(Records from a dataset)
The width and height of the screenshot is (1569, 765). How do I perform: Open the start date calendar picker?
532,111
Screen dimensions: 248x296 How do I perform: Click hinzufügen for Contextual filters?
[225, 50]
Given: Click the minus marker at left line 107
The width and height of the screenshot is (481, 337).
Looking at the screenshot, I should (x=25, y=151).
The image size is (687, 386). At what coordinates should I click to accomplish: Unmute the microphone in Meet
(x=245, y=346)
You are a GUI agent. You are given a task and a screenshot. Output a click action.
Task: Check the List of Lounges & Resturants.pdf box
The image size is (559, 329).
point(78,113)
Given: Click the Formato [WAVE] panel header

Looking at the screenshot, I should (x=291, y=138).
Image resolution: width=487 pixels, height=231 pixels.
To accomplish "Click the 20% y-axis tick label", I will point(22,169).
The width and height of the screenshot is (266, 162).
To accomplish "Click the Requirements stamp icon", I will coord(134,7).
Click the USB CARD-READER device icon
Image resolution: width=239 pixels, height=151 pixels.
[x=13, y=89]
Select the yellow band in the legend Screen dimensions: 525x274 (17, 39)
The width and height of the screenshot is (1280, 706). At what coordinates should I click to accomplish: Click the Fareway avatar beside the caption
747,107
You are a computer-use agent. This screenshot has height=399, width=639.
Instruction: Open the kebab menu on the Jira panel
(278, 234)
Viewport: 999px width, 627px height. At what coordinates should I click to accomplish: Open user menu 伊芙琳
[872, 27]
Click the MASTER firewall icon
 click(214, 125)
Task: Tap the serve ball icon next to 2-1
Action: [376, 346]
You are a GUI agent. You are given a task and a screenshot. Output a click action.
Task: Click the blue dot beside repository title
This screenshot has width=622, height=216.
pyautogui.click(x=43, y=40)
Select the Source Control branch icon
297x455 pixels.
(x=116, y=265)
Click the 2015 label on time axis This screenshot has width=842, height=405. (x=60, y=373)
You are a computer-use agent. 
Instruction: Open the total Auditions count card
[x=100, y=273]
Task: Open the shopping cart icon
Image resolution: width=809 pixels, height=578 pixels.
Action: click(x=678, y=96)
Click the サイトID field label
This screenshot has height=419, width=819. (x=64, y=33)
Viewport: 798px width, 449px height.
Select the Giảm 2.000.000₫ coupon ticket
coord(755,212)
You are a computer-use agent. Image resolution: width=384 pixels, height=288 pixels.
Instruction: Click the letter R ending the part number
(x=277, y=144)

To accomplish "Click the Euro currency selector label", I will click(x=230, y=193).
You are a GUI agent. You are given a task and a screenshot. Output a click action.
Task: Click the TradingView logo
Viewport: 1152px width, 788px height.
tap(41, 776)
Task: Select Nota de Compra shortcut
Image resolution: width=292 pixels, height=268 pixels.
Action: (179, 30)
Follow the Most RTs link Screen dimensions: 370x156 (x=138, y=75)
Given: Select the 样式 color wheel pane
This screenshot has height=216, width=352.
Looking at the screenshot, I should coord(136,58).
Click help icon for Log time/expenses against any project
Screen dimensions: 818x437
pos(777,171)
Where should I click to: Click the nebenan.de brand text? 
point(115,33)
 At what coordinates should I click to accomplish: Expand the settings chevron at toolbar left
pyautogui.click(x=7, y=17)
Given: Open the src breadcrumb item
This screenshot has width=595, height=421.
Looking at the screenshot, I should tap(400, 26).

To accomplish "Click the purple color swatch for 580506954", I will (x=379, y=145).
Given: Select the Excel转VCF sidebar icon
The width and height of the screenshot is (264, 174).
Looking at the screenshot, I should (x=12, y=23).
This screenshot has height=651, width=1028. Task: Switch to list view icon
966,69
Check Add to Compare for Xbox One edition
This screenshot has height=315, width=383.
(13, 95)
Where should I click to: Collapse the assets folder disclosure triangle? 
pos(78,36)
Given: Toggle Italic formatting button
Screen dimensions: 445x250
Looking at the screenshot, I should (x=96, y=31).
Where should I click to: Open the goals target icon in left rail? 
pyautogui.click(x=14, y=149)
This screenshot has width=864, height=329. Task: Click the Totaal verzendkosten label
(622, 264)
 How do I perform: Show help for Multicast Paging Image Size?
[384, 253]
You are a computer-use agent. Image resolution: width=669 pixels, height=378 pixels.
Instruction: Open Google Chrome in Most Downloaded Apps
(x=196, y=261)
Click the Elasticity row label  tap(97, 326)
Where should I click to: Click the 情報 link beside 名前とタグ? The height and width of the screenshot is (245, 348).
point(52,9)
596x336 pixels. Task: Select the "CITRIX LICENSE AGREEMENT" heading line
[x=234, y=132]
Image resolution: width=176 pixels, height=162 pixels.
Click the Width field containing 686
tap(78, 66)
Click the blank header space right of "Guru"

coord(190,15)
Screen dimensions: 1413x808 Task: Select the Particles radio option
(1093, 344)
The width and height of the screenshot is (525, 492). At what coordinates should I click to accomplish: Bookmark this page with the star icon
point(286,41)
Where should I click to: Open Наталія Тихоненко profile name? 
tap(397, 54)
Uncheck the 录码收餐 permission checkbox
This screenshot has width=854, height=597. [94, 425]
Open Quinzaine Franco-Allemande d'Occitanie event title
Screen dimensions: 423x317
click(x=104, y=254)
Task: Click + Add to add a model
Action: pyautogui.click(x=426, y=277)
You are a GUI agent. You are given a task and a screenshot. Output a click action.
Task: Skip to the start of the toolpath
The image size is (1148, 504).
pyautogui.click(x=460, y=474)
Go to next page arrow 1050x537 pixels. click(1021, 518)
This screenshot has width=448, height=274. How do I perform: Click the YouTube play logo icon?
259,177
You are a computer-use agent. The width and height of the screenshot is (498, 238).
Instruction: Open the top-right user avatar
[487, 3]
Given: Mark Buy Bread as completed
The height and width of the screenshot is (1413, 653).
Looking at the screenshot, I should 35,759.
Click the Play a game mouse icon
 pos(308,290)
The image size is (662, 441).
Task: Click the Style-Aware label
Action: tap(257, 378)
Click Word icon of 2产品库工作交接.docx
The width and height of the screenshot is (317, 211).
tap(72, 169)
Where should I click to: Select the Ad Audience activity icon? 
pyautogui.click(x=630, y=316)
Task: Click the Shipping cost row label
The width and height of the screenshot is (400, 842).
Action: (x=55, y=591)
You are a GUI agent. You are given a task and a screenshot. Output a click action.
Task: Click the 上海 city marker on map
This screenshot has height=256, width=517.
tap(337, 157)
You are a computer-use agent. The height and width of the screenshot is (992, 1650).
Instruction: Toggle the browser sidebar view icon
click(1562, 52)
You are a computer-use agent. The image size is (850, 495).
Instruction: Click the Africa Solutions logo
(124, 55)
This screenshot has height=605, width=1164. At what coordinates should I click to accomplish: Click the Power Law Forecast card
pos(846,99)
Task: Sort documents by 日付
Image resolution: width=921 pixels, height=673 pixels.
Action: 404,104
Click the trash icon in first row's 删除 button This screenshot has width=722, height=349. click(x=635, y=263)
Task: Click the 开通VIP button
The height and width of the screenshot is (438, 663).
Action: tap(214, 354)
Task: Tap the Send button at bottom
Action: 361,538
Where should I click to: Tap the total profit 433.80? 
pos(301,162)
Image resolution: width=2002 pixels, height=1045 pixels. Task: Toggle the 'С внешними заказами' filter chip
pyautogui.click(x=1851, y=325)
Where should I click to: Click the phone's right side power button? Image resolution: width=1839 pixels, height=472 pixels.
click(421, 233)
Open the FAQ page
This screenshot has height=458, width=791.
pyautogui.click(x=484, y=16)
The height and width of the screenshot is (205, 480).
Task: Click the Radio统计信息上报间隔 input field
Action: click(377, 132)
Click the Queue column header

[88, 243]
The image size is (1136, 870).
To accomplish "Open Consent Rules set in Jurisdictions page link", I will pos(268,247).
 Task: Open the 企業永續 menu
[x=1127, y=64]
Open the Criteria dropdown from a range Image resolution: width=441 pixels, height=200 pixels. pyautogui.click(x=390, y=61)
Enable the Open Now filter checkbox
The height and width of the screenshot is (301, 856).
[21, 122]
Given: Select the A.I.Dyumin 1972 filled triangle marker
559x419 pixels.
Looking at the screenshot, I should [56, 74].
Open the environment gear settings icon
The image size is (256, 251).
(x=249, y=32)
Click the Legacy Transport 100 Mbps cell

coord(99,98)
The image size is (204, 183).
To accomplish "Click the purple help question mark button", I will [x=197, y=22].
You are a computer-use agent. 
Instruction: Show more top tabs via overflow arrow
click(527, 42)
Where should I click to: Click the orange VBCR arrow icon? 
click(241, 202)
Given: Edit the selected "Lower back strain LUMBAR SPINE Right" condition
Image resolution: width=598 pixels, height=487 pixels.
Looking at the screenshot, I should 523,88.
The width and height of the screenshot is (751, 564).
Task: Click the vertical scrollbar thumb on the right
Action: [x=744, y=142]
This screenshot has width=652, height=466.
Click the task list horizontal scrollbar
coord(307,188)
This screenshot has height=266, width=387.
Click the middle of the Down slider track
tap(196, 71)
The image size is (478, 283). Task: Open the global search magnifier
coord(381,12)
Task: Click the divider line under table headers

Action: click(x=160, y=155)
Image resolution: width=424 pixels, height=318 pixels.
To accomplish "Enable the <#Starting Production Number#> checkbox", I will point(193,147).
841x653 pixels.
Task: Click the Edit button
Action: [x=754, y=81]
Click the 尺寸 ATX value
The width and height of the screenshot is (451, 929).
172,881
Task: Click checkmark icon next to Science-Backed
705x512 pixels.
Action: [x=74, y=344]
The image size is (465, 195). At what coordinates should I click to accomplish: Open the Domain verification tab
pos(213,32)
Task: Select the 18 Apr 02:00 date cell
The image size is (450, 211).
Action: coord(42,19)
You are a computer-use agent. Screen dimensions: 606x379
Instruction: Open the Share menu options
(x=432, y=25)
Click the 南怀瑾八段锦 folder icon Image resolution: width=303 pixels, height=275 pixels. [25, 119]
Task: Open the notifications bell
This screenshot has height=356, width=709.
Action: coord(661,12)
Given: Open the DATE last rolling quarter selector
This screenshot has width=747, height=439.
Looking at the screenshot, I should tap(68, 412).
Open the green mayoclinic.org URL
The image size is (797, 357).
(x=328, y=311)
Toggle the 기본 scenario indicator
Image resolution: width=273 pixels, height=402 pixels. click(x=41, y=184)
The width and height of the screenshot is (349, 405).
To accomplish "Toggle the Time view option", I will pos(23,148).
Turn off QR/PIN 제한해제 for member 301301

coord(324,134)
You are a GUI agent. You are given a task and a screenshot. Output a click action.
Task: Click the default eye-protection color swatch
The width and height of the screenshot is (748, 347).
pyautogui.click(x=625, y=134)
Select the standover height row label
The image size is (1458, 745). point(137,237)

About this task: From the data, list each line in which the string "purple" appears.

Result for this task:
To accomplish "Click the purple color swatch for 580506954", I will (x=379, y=145).
To accomplish "Click the purple help question mark button", I will [x=197, y=22].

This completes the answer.